Juntando-se à corte de admiradores destas terras, o arquiteto belga Jean François Lejeune organizou com grande paixão – e afrontando as inúmeras dificuldades de todo trabalho de equipe a nível internacional – a exposição e o livro Cruauté & Utopie. Villes et paisajes d´Amérique latine patrocinados pelo CIVA (Centre internacional pour a ville, l´architecture et le paysage) de Bruxelas, ocorrida na capital belga entre os meses de maio e outubro de 2003. Lejeune, formado na Bélgica, se radicou em Miami para ensinar e pesquisar na Faculdade de Arquitetura da Universidade de Miami. Seus interesses foram sempre orientados para os processos urbanos e arquitetônicos da modernidade latino-americana, tendo realizado estudos sobre a proposta urbanística de Forestier em Havana e o desenvolvimento de Miami Beach, primeiro bairro “moderno” da Flórida. Portanto, ao convidar um grupo de especialistas daqui e de lá, para a elaboração da mostra e da publicação, centrou seu interesse em dois momentos expansivos da utopia latino-americana: o período colonial e as décadas dos trinta e dos cinqüenta, anos de gestação das vanguardas artísticas, arquitetônicas e urbanísticas. Iniciativa que obteve o apoio dos principais pesquisadores sobre estes temas, locais, europeus e norte-americanos: o francês Jacques Leenhardt; os espanhóis Eduardo Subirats e Carlos Baztán Lacasa; os belgas Christophe Pourtois e Hervé Hasquin; os norte-americanos Edward R. Burian, Rebecca E. Biron, Robert A. González, Carol Damián e Keith L. Eggener; o argentino Adrián Gorelik; o chileno Fernando Pérez Oyarzún; os brasileiros Carlos Eduardo Comas, Carlos Martins, Lauro Cavalcanti e Olívia de Oliveira; os mexicanos Carlos Fuentes e Víctor Jiménez; os venezuelanos María Teresa Novoa de Padrón e Enrique Larrañaga; o equatoriano Eduardo Báez e o ítalo-argentino Roberto Segre.

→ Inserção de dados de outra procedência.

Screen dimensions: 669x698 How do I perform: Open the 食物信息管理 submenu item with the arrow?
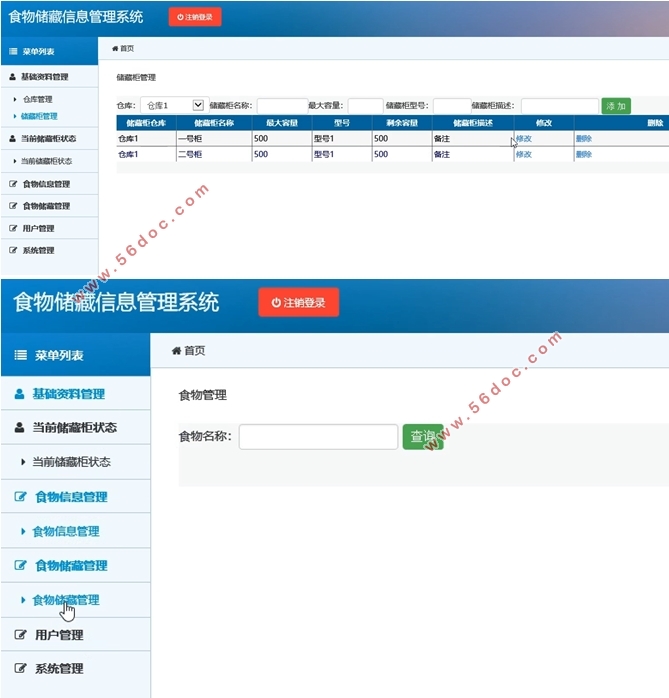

Ainda que a exposição tenha se chamado Cruauté & Utopie, estes dois termos não se expressaram simetricamente, predominando a visão da utopia. Já a montagem da exposição, realizada pelos argentinos residentes em Miami, Roberto Behar e Rosario Marquardt, ao identificar a mostra com uma livre interpretação das cores do arco-íris, criaram uma imagem festiva e risonha, associada ao policromatismo das vestimentas indígenas da América Central. Assim, a América está representada no rigor cartesiano dos traçados urbanos coloniais e ao mesmo tempo pela magia e pelo misticismo das imagens religiosas, que rompiam com o anonimato e a frieza da geometria de origem européia. Ritos, cânticos, procissões e carnavais humanizavam com seu sincretismo cultural e mestiçagem social, a vida cotidiana das cidades coloniais, gerando uma nova expressão da herança ocidental, transformada pelos usos e costumes da sociedade criolla, na qual os escassos índios sobreviventes fizeram perdurar seus mitos e suas crenças. Processo urbano pontual que todavia não alterava a magnificência da paisagem, cuja dimensão inusitada – parafraseando Alejo Carpentier –, tanto impressionou os artistas europeus que viajaram para a América e ilustraram as surpreendentes belezas naturais: foram os Rugendas, Schmidt, Taunay, Debret e outros.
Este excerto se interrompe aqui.